··· TEXTE SOURCE ···

Et cependant le droit ad valorem est une réalité en Angleterre, comme je l'ai déjà expliqué ; de plus c'est l'un des pays les plus avancés pour la fabrication des ouvrages en terre, car on m'a assuré que dans le Staffordshire seul il y a plus de 200 fabriques.

L'honorable M. Lesoinne nous a conviés à voter avec lui la libre entrée permanente des houilles. Améliorez vos conditions de production, dit l'honorable membre, et vos exportations ne tarderont pas à compenser les importations que vous redoutez. Nous tenons avant tout au marché intérieur, d'autant plus précieux que nos voisins ne semblent guère disposés à nous admettre chez eux. Notre tarif en général est plus modéré que ceux de la France et du Zollverein.

Quand il s'agit d'une industrie aussi importante que celle de la houille, dont la production, doublée en dix ans, est arrivée au chiffre de 104 millions de francs, qui emploie 71,000 ouvriers, il ne faut rien aventurer et agir avec la prudence que de pareils intérêts commandent. Il y a solidarité entre toutes les grandes industrie du pays, et il est impossible que l'une d'elles se mette dans de bonnes conditions aux dépens de l'autre.

En résumé, le vœu de la plupart des industries est de ne point précéder les grands Etats du continent dans l'adoption d'une quasi-liberté de commerce ; de les suivre ou même de émarcher de front avec eux ; mais de ne pas leur ouvrir bénévolement nos frontières, quand ils conservent leurs barrières de douane. En d'autres termes, elles veulent une réforme étendue à tous les pays industriels, c'est-à-dire basée sur la réciprocité.

M. Wautelet. - Messieurs, je serai très bref ; je ne rencontrerai que les arguments présentés par MM. Loos et Lesoinne.

A entendre ces honorables orateurs, on croirait qu'il existe entre tous les charbonnages de la Belgique une coalition au moyen de laquelle on a établi un prix fixe et uniforme.

Pour ma part, je déclare formellement qu'il n'existe aucune coalition soit entre les divers bassins houillers, soit entre les houillères de l'un ou l'autre bassin.

La concurrence existe entre eux ; si le prix des charbons est toujours élevé, cela tient à ce que des circonstances qui ont provoqué la mesure contre laquelle nous réclamons aujourd'hui, existent encore jusqu'à un certain point.

L'honorable M. Loos a indiqué les motifs qui pour les céréales et les houilles ont amené la libre entrée de ces produits ; messieurs, quant aux céréales, le principal motif qu'on a invoqué, vous devez vous le rappeler, puisque ces discussions ne sont pas éloignées de nous, est que la Belgique n'en produisait pas assez pour son alimentation, qu'elle devait en faire venir de l'étranger pour compléter son approvisionnement, et que le meilleur moyen d'avoir ce solde au prix le plus bas était la liberté complète du commerce des céréales.

Messieurs, ce qui est vrai pour les céréales, l'est-il également pour la houille ? Evidemment non ; la Belgique produit cette matière au-delà de ses besoins ; ce qui le prouve, c'est que nos exportations à l'étranger s'élèvent à plus de trois millions de tonnes.

···

[EXERCICE COURT 1]
Les affirmations suivantes concordent-elles avec le texte sur la houille ? Pour chacune, répondez par oui ou par non en citant les mots décisifs du texte.
(a) M. Wautelet reconnaît l'existence d'une coalition entre les charbonnages belges.
(b) La production de houille a doublé en dix ans.
(c) La Belgique exporte plus de trois millions de tonnes de houille à l'étranger.
[EXERCICE COURT 2]
Pouvez-vous poursuivre le texte sur la houille à partir de sa dernière phrase ?

··· CONTENU DE LA LISTE ···

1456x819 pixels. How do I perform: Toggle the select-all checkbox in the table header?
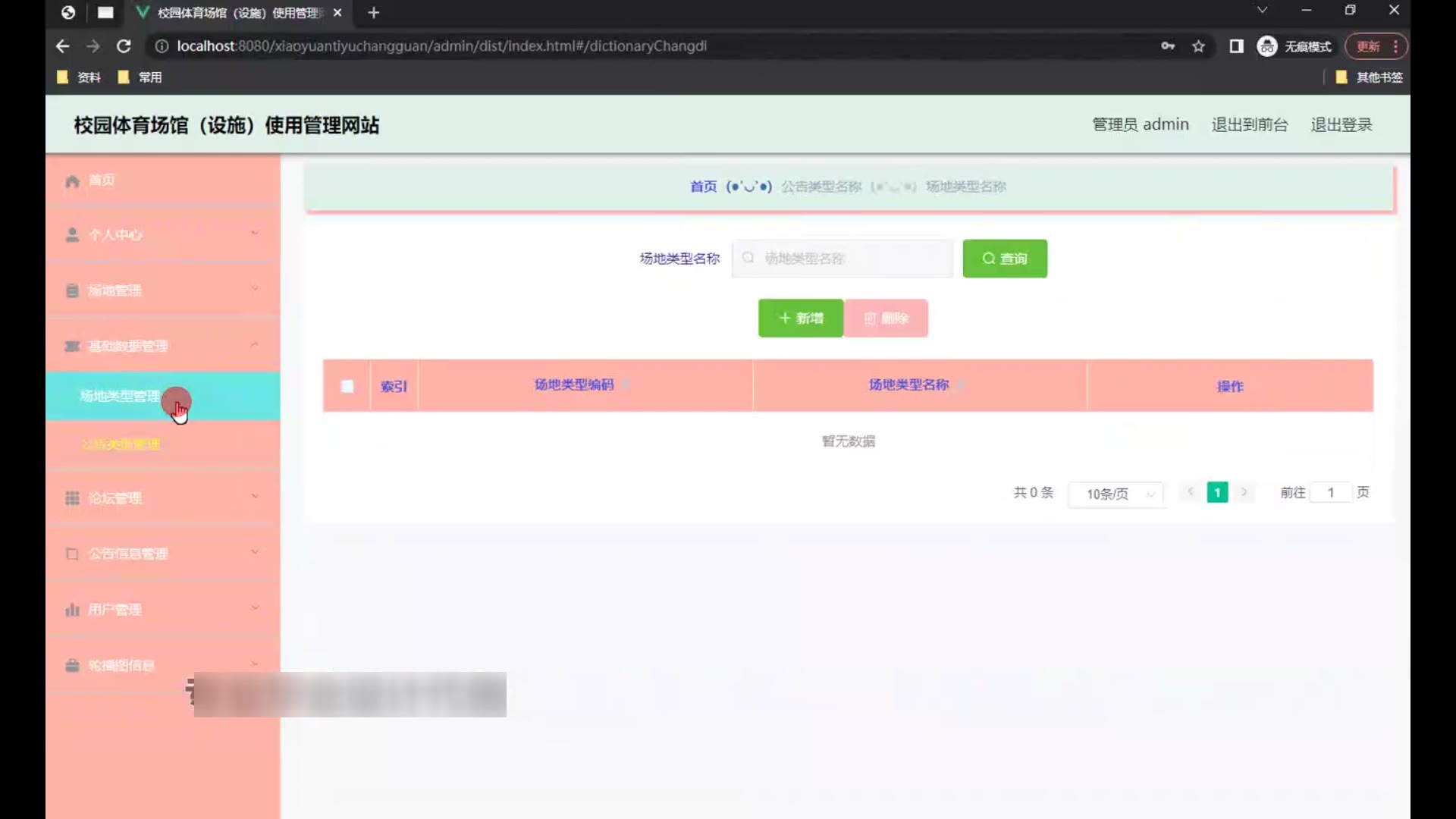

···

[CORRIGÉ DE L'EXERCICE 1]
(a) Non : « je déclare formellement qu'il n'existe aucune coalition soit entre les divers bassins houillers, soit entre les houillères de l'un ou l'autre bassin ».
(b) Oui : « dont la production, doublée en dix ans, est arrivée au chiffre de 104 millions de francs ».
(c) Oui : « nos exportations à l'étranger s'élèvent à plus de trois millions de tonnes ».

[CORRIGÉ DE L'EXERCICE 2]
Je conçois que s'il existait, en effet, un prix de coalition en Belgique et qu'au lieu de la libre entrée des houilles on établît un droit de 1 fr. 40 c. par tonne, je conçois qu'on pourrait supposer, comme l'a fait l'honorable M. Loos, que le prix de la houille devrait augmenter aussi d'un franc 40 c. Mais c'est là une erreur. Car si l'on doit se rendre un compte exact des faits, on reconnaîtra que ce n'est pas à l’intervention de la houille étrangère qu'il faut demander la réduction des prix, mais que c'est à la concurrence intérieure et au développement de la production nationale qu'il faut demander ce résultat. La libre entrée des houilles ne produira aucun résultat dans les circonstances où elle serait nécessaire.

Quand en effet le prix de la houille s'élève-t-il ? C'est lorsque l'industrie prend un grand développement. Mais les mêmes circonstances qui produiront cet effet en Belgique, ne se produiront-elles pas en même temps en Angleterre où elles amèneront les mêmes résultats. Dès lors, la houille anglaise ne viendra pas faire baisser le prix de nôtres. Si au contraire un moment arrive, et je crains qu'il se soit plus proche qu'on ne le suppose, si un moment arrive où un ralentissement se manifeste dans l'industrie et dans nos exportations, un encombrement existera bientôt à l'intérieur, et les prix baisseront naturellement sans que la concurrence étrangère y intervienne le moins du monde.

Si le même fait se produit à l'étranger, la concurrence du dehors viendra déverser sou trop-plein sur vos marchés, non seulement quand elle ne sera pas nécessaire, mais encore quand elle sera nuisible et dangereuse, elle viendra enlever a l'industrie nationale les débouchés qui lui sont indispensables pour maintenir l'activité du travail dans le pays.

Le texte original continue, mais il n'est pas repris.